Uma fragata produz poesia
nos temporais e tempestades
com uma porção de prazer
e outra de sustos. Viver é

cair num abismo, e amar

é o sentido oposto, subir.
O abismo permanece, todavia.
No transverso da sede de falar,
a música ensina o que ainda

não se sabe, ouvir. O fundo

do fundo do coração deve ser escuro,
com pequenas e preciosas luzes,
onde é provável se encontra o verso
que mansamente constrói estrelas.

06 novembro 2009

vertere seria ludo VII

De qualquer modo é melhor
um trovão de susto e descobrir
o dia, ainda que tarde, do que
acompanhar a sombra do tempo

e ajudá-la a barganhar seus mofados pães

com os chacais. A coragem não virá
dos lamentos em fins de outono
sobre a bondade da palavra renasço
que não foi usada na frase do amanhecer.

Enxergar será lindo, a flor

surgiu do chão resseco, e é única.
A balança que pesa o coração
é regida pela mesma matemática que soma
a claridade, o calor (amor) e a leveza

na longa(?) viagem dos raios do sol.

05 novembro 2009

vertere seria ludo VI

O que vale no acúmulo
é o tesouro
que do monte foge.
Amontoar só vale

pelo riozinho que

por entre os montes corre.
Beber sua água,
correr por suas margens,
descer nas corredeiras

faz uma riqueza por

dentro, entre os amargos
de viver. Dá um estalo
de desprendimento
soltar do bambuzal

a poesia que jamais foi pega

pelas palavras que por aqui se acham,
ossos descobertos pelos ventos.

04 novembro 2009

vertere seria ludo V

O tempo de dançar estima-se
é o prazo de um fogo. A vigília
já termina. O tempo é de ir.
Ignora-se as roseiras floridas.

A presença querida se avista

ao longe num outro jardim. Rosas
amarelas e poesias de amor.
Mas, desconhecido é o poema,
o autor e o título do livro. Será

preciso ler a primeira página e encontrar

a tradução de cavalos indomados
na língua virada dessas palavras.
Se assim se der, a festa recomeça.

03 novembro 2009

vertere seria ludo IV

Mesmo o melhor olhar,
o de amor, sempre acontece,
emudece de ver, ainda que
no dia mais azul.

De que vale a limpidez do dia

quando o passo de ir e a
vontade de dizer te amo
assombra-se em reviravoltas
de incertezas da hora.

O fogo avança, e é,

e seja o que possa significar,
um tanto é pouco, tal
é a ânsia.
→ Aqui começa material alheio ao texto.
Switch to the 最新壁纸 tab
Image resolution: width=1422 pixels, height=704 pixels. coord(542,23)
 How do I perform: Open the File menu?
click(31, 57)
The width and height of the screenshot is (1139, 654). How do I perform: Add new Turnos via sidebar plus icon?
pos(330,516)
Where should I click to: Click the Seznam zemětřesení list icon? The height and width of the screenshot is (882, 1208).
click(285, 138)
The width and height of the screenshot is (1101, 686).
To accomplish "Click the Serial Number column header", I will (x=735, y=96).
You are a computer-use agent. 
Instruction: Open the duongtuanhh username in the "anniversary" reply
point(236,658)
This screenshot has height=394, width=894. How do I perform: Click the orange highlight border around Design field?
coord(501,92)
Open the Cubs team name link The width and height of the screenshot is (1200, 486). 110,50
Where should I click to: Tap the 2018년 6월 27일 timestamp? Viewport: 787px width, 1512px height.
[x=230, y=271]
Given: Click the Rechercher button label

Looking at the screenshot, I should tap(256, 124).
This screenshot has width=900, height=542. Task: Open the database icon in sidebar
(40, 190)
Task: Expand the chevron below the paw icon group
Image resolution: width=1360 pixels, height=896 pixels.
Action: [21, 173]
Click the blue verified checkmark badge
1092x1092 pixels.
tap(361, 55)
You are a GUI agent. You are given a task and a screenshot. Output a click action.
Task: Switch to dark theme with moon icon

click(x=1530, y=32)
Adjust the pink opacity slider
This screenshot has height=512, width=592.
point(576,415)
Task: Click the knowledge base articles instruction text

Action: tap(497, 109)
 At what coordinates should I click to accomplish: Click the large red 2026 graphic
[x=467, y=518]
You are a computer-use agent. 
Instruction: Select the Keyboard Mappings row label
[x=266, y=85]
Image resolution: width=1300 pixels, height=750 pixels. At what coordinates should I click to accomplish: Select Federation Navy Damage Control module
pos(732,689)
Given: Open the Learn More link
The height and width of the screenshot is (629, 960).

O que por dentro anda,
anda mais do que se pode ver

do alto da montanha. Talvez

em círculos. Porque também
se perde o passo quando se ama
e se fica dando voltas
no próprio coração.

O bem-te-vi rascunho

traz no bico a flor dourada
de benzer a noite,
para se ter um sonho lindo, apesar.

02 novembro 2009

vertere seria ludo III

Atirar ao vento as palavras
mais solenes e amaciar
com o refugo dos sonetos,
que é a melhor parte deles,

a sola dos pés e as curvas dos caminhos.

E, a seguir, na hora da noite que convier,
arremessar a pedra dos sonhos no fogo
e deixar ir aos céus as faíscas da liberdade.
Poderá assim nascer um desejo

de cantar os salmos do amanhecer.

Nada é certo, todavia, vai que
o peso do dia como água
caia sobre as asas do beija-flor
...e tudo seja outra coisa.

01 novembro 2009

vertere seria ludo II

As outras cores do sol se vão,
escondidas, para debaixo
das asas da coruja.
Enquanto ela voa e, se

no chafariz correr água

bem limpa, as cores
aparecerão no rosto
das crianças que ali brincam
explodindo água em versos.

Dir-se-á que é noite
abrindo-se em belo dia.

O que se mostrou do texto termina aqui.